Which lines below contain "computer"? Copy every one of them.

*** Block opens ***

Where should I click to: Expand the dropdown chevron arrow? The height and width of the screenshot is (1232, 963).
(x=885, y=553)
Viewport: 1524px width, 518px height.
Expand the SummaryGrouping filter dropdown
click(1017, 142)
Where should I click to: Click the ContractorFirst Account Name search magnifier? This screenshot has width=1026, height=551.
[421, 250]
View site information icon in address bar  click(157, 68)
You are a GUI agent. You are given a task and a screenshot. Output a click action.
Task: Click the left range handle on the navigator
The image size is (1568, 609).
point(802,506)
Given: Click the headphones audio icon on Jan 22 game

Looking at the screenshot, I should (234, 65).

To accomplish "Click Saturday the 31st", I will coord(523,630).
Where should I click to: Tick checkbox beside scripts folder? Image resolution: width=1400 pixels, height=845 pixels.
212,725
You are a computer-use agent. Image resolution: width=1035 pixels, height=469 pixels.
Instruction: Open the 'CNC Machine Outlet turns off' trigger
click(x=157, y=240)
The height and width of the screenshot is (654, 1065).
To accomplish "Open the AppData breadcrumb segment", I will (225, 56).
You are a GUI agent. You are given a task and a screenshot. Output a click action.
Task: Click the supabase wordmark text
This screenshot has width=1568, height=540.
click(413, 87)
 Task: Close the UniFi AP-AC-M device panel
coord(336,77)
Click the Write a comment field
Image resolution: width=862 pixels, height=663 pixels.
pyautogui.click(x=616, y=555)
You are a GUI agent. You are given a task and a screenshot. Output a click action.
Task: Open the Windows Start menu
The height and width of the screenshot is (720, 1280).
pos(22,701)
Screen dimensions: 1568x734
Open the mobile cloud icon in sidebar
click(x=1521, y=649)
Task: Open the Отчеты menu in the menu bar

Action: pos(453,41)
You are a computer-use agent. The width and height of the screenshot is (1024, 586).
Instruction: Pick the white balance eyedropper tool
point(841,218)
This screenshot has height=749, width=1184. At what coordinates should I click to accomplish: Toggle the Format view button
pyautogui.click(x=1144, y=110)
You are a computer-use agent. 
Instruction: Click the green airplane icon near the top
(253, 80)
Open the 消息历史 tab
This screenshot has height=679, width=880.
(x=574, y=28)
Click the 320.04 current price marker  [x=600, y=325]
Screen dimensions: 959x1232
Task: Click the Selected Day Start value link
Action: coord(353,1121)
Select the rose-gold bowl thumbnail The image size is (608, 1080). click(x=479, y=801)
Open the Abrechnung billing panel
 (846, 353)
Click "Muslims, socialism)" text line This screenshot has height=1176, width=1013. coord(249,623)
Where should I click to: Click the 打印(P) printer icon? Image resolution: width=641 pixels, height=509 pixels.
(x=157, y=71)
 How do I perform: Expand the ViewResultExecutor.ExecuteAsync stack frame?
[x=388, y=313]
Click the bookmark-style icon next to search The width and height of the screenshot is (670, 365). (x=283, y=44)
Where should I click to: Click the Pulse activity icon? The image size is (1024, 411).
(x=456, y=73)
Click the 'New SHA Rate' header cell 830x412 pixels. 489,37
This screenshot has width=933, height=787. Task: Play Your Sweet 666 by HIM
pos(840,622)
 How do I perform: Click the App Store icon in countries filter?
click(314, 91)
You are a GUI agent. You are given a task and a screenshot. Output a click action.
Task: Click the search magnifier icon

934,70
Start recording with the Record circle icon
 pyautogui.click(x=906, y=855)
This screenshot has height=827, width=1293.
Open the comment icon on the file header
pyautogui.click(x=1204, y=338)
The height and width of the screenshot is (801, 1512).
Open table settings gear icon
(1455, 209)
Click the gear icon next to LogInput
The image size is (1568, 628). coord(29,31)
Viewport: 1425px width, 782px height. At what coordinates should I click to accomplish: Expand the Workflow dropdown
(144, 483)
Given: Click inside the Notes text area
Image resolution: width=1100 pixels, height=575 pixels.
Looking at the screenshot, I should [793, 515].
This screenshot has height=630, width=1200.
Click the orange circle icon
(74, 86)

*** Block closes ***

● Task output
You are a computer-use agent. Image resolution: width=1035 pixels, height=469 pixels.
You are a computer-use agent. The width and height of the screenshot is (1024, 586).
You are a computer-use agent. 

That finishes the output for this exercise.